April 20, 20269 min readBy AiCensus

AI and Your Data: A Privacy Guide for Normal People

I watched a friend paste his entire tax return into ChatGPT last week. Not a redacted version. The real thing. Names, SSN, account numbers, everything. He wanted help understanding why he owed money, which is fair, but he had no idea where that data was going once he hit send.

If you think you are careful and this does not apply to you, answer one question: do you know whether the AI tool you used this morning trains on your input by default? Most people do not. This is the guide I wish existed a year ago.

This is not a scare piece. AI tools are genuinely useful, and being reasonable about privacy is not the same as paranoia. The goal is to understand what is actually happening with your data so you can make real choices instead of just hoping for the best.

What "Training on Your Data" Actually Means

When people say a company "trains on your data", here is what it means in practice.
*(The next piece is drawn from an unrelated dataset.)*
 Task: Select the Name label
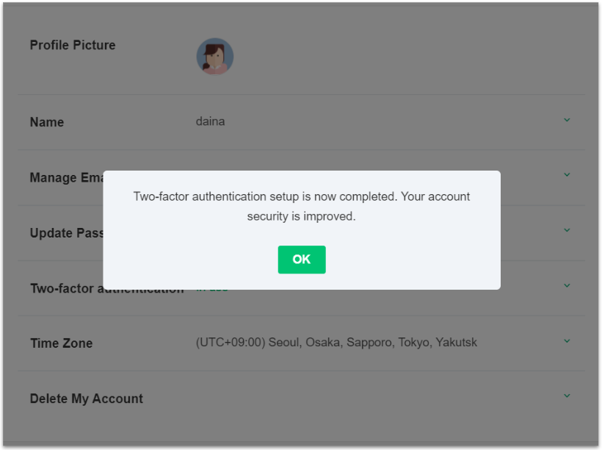pos(47,123)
Anything you send becomes potential input for future versions of the model. Not a direct copy-paste into someone else's chat, but it shapes how the model behaves going forward. In rare cases, trained models have been shown to regurgitate specific chunks of training data when prompted right. This is the source of most of the lawsuits you have read about.
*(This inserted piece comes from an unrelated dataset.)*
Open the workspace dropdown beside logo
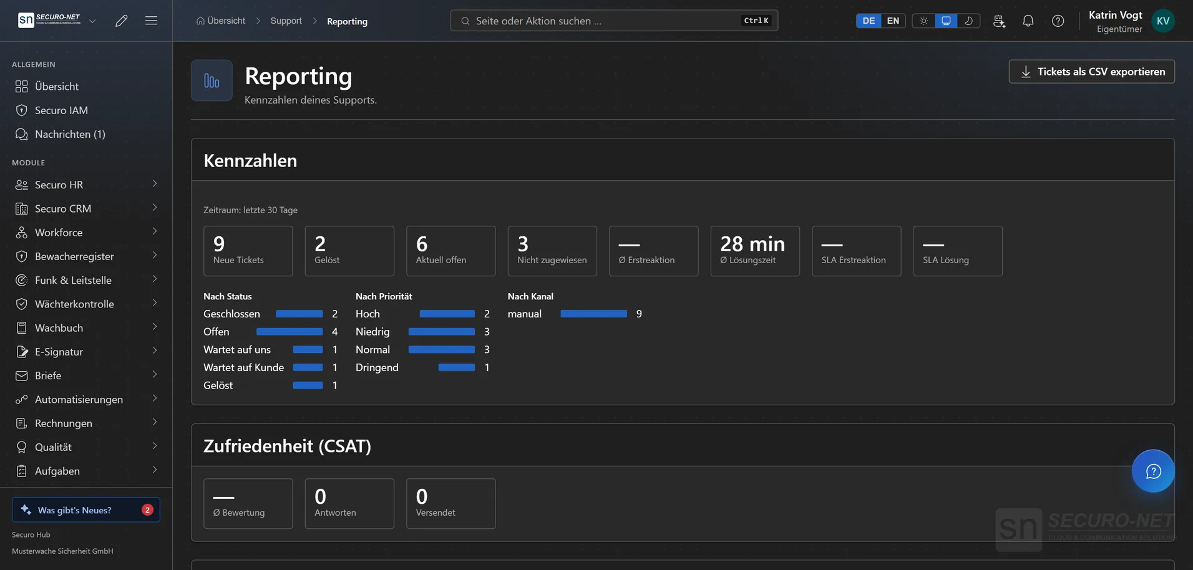1193x570 pixels. (x=92, y=21)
For personal chats about dinner plans, this is fine. For client contracts, proprietary code, medical records, or anything you signed an NDA about, it is very much not fine.

The important thing: "we train on your inputs" is the default on most consumer AI products. You usually have to opt out. Opt out settings are often hidden. Enterprise tiers almost always include stronger guarantees because businesses will not tolerate less.

The Main AI Tools and What They Actually Do

Let me go through the big ones. Policies change, so always check the current source, but here is the lay of the land as of mid-2026.

ChatGPT (OpenAI). Default for free and Plus users: your chats may be used to train future models. You can turn this off in Settings > Data Controls > "Improve the model for everyone". Turning it off also disables chat history, which is a baffling UX decision. Temporary Chats are not used for training. ChatGPT Team and Enterprise: zero-retention by default, never trained on.

Claude (Anthropic). As of 2026, Anthropic does not train on consumer chats by default. This is the strongest default privacy stance among the big three. API usage has been non-training by default from day one. If you opt into "Help improve Claude", then it is used. For sensitive work, Claude's default is the most forgiving.

Gemini (Google). By default, Gemini conversations may be reviewed by humans for quality and used to improve services. You can turn this off in Gemini Apps Activity. Even when turned off, Google retains 72 hours of chat for safety. Google Workspace users under a paid plan are contractually excluded from training by default.

Microsoft Copilot. Consumer Copilot uses chats for personalization and improvement unless you opt out. Copilot for Microsoft 365 (paid, enterprise) has never trained on your data and is covered by Microsoft's data protection agreements.

Perplexity. Does not train on your searches by default, and this is one of the reasons it has held up as a privacy-reasonable alternative to Google.

Cursor. Has a Privacy Mode that turns off data collection and prevents code from being used in training. You have to turn it on. If you are working with proprietary code, this is not optional.

Character.ai, Replika, and other companion-style chatbots. Assume everything is retained and used. These businesses live on conversational data. Do not put real personal information into them.

The Five-Minute Privacy Audit

Stop what you are doing and run this once. It takes five minutes.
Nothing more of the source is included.